What matters, surely, is what the Australian people want. Here, as in the US, woke ideology is politically unpalatable as the Democrats will shortly discover in the midterm congressional elections. The touchstone for transgender resistors is a bill restricting classroom lessons on gender identity or sexual orientation in the years kindergarten to Year 3 recently signed into law by Florida Governor Ron DeSantis.

The bill unleashed the fury of the woke industrial complex, notably the Walt Disney Company, which campaigned against it and now vows to fight for its repeal. So forceful is their passion that Disney executives seem unperturbed by a mass movement of conservative parents who vow never to darken the arched gates of Disney World again or the fall in the company’s stock price from a post-Covid high of $US197 a year ago to $US132 at the close of business on Friday. President Joe Biden called the bill “hurtful”, committing his administration “to continue to fight for the protections and safety you deserve”. De Santis has burnished his credentials as a future president by standing firm and letting the woke wave roll over his head. “This state is governed by the interests of the people of the state of Florida,” De Santis said last month. “It is not based on the demands of California corporate executives.”

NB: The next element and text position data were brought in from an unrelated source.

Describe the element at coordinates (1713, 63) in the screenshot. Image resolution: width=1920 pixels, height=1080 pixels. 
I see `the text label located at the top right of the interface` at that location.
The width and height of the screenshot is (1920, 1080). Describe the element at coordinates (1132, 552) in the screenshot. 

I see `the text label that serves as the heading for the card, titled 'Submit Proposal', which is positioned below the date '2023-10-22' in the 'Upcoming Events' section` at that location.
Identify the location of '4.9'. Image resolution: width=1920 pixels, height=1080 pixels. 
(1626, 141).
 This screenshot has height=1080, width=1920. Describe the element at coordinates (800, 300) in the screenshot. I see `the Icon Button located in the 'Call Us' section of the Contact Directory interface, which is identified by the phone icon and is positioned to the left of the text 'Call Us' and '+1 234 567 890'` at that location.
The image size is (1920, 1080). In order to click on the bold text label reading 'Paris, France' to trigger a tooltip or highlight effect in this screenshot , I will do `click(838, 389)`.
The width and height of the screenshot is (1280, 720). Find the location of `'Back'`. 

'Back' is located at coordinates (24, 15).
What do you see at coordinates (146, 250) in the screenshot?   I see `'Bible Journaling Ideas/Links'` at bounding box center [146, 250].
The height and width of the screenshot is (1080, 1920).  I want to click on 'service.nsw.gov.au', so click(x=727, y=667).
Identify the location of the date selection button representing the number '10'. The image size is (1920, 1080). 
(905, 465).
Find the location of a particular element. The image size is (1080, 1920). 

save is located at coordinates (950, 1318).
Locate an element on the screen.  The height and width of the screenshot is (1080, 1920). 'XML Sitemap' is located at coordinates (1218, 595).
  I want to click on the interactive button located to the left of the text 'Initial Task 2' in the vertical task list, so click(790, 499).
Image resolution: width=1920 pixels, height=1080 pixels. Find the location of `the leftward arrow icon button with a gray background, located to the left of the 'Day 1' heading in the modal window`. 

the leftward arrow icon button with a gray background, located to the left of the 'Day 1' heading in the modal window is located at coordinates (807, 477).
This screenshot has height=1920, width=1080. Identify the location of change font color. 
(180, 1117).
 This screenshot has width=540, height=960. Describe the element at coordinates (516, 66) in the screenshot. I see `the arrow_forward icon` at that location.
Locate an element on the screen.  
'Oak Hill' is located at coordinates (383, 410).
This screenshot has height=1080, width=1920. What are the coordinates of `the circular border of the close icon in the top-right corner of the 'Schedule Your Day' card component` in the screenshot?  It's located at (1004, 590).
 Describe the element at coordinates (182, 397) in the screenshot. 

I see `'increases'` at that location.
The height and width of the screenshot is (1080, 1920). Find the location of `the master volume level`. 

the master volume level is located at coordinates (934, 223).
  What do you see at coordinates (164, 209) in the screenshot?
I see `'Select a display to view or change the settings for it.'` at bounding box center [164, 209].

The State of Florida versus the Disney Company may prove to be a landmark case testing the right of unelected crusaders to remake the moral rules and reshape previously neutral institutions according to their tastes. The timidity of our leaders has allowed them to disguise the harm already committed to our social fabric and the harm that may yet be caused by the ever-escalating, mutating demands of wokeism.

Now the woke defenders are falsely accusing Morrison of playing the politics of woke for crude political self-interest. Which suggests they know full well that the cause they ostentatiously embrace is electoral cyanide.